## Travail à réaliser
Pouvez-vous poursuivre l'extrait choisi sur l'éventuel remaniement du gouvernement, à partir de sa dernière phrase ?

## Extrait choisi
——
Le déroulé de ces derniers jours a été largement documenté par mes confrères ce
matin. À retrouver dans Libération, Le Figaro, L’Opinion ou Le Parisien.
FIN DES
CENT JOURS
UN
REMANIEMENT ? QUEL REMANIEMENT ? Dans un tel contexte, alors que les “cent
jours d’apaisement, d’unité, d’ambition et d’action” voulus par Emmanuel Macron
approchent de la fin, toucher au dispositif politique et remanier serait
“risqué” selon une cadre de la majorité, avec qui Playbook échangeait hier.
L’avis de
l’Ex. Un homme plaide, en tout cas pour l’instant, pour le statu quo : Jean
Castex. Selon les informations recueillies par votre infolettre, l’ancien
Premier ministre serait favorable à ce que Elisabeth Borne et ses ministres
restent en poste quelque temps. “Il faut les remettre au travail”,
conseille-t-il avec insistance en privé.
——
## Données enregistrées
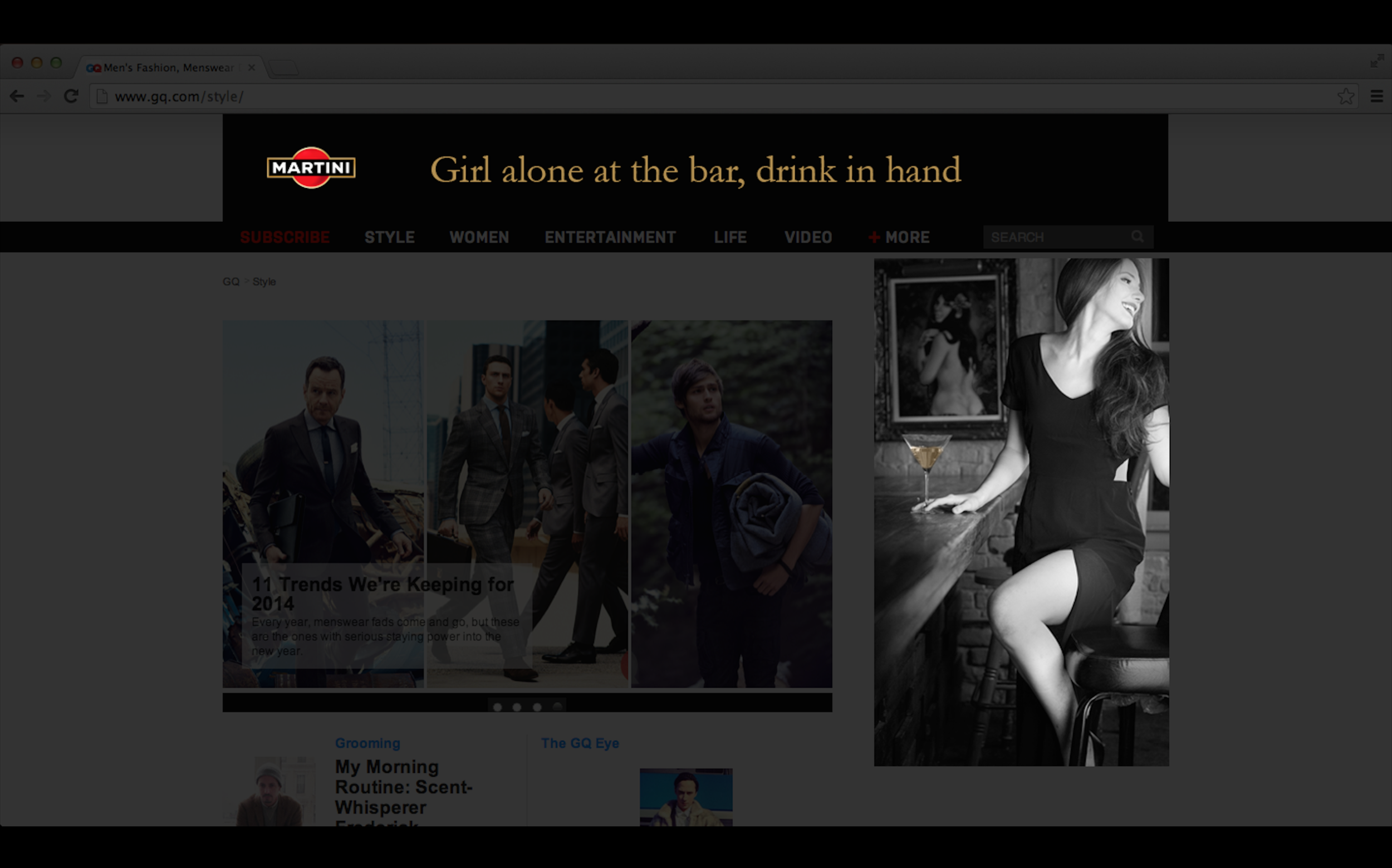The image size is (1392, 868).
Task: Open the Entertainment navigation menu
Action: pyautogui.click(x=610, y=237)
——
## Réponse proposée
CADRAGE.
Pour d’autres, l’important est que la situation du gouvernement et a fortiori
celle de la Première ministre soient rapidement clarifiées. Et pour cause :
Bercy est actuellement en pleine préparation du budget pour 2024. Les lettres
de cadrage — les documents imposant une limite de dépenses au budget des
ministères — s’apprêtent même à être envoyées.
Problème :
l’incertitude autour du sort du gouvernement ne facilite pas les projections.
“Il est difficile d’imposer des économies à tout le monde quand tu ne sais pas
si tu es encore là dans trois semaines”, grinçait un ministre de Bercy
mercredi. Le même ne cachait pas son impatience à voir la situation politique
éclaircie, dans un sens ou dans l’autre : “J’ai du mal à imaginer que les
lettres de cadrage partent avec une Première ministre en point
d’interrogation…” soupirait-il.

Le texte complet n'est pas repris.